Advice Use Deep Neural Network learner even for shallow networks

DH 2017-04-06

If you build neural network models in Pipeline Pilot or are interested in doing so, I have the following advice based on some calculations I did recently:

Always use the deep neural network (DNN) learner, Learn R Deep Neural Net Model, rather than Learn R Neural Net Model, even if you build "shallow" networks that contain only a single hidden layer. The reason is two-fold:

The DNN learner supports "dropout" (http://www.jmlr.org/papers/volume15/srivastava14a.old/source/srivastava14a.pdf), which allows you to build networks with much less risk of overfitting.
The DNN learner is much faster, as I recently discovered. In a recent calculation for a single-hidden-layer network with 8 hidden nodes and the same number of training iterations, the DNN learner produced a model in just over 1 minute, while the NN learner took 21 minutes. The predictive performance of the two models was very similar.

I don't know the reason for the dramatic speed difference. I used the same laptop PC in both cases, without any specialized hardware such as a GPU that could give the DNN an advantage. I do know that the DNN learner uses the BLAS library for its matrix multiplications, which is very efficient. Perhaps the NN component does not. (I haven't looked at the R NN source code, so I don't know for sure.)

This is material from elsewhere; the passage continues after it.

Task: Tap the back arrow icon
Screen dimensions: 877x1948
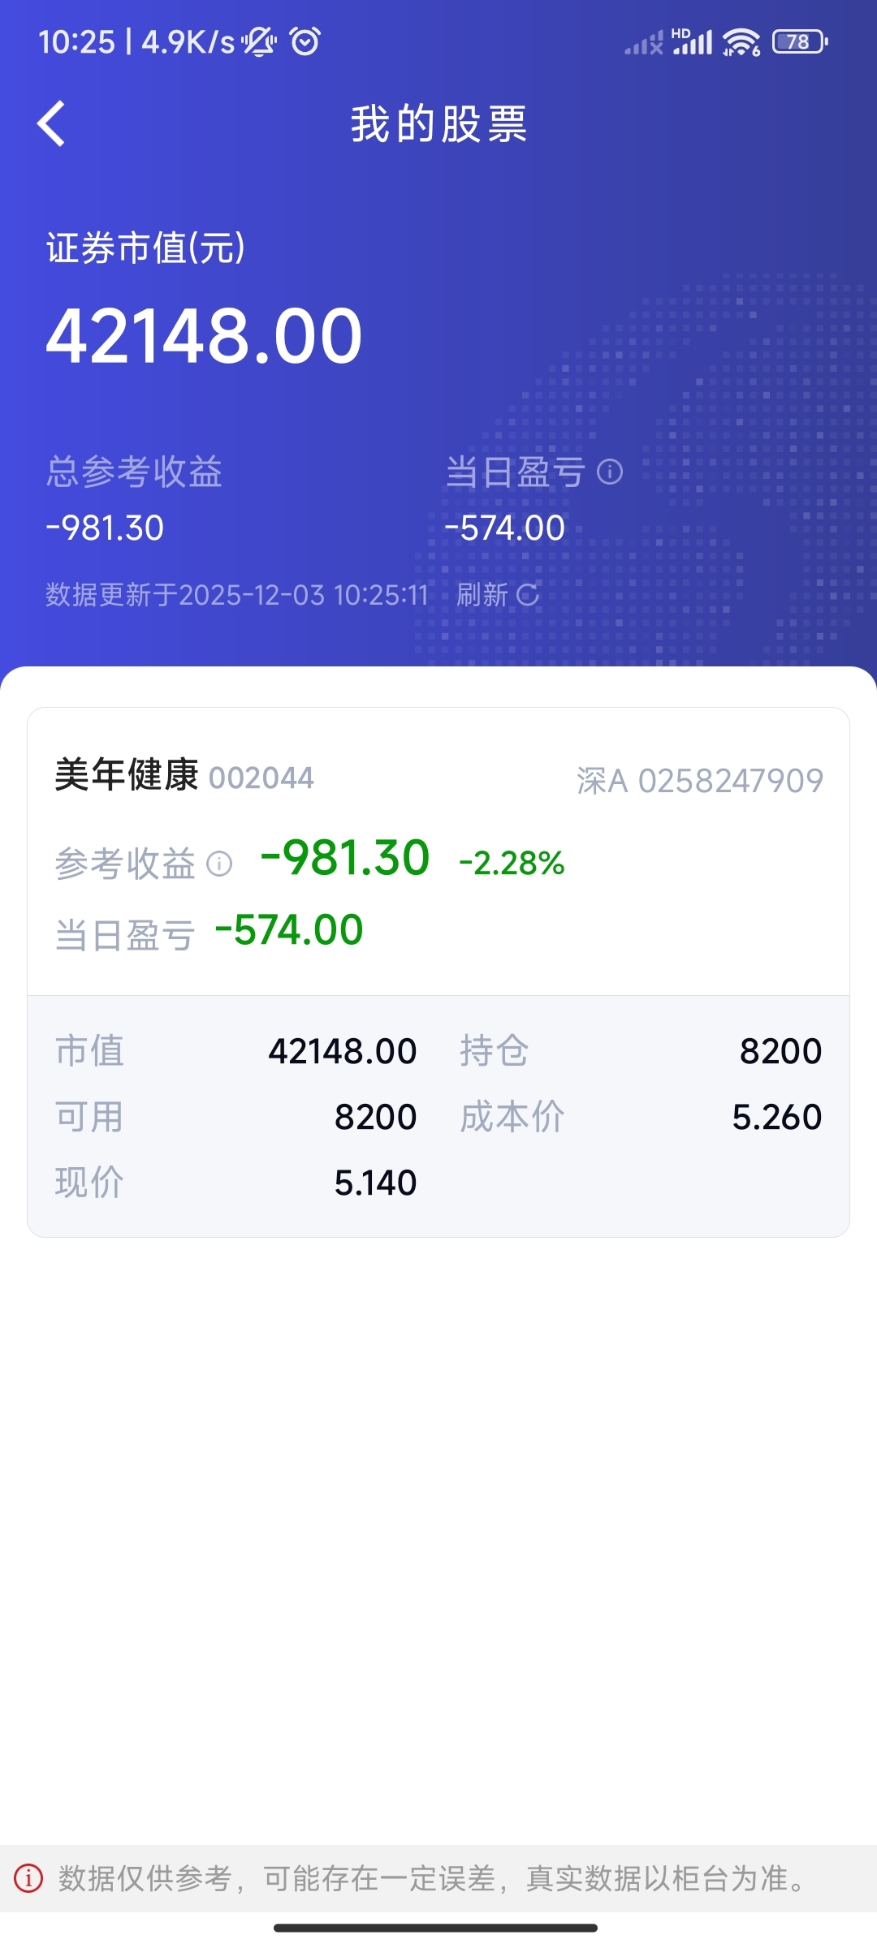Action: 51,124
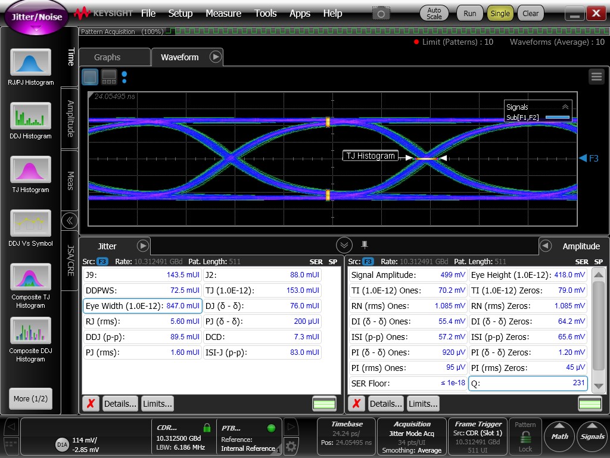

One other tip if you use the DNN learner: Consider replacing the default R BLAS library with an optimized one, such as OpenBLAS (https://sourceforge.net/projects/openblas/files/). On Windows, this simply requires renaming libopenblas.dll to Rblas.dll and dropping it into the R bin/x64 folder (after saving the default Rblas.dll in case you need to revert!). Depending on the data, I have found a speed increase up to a factor of 2 with this change.

Cheers,
Dana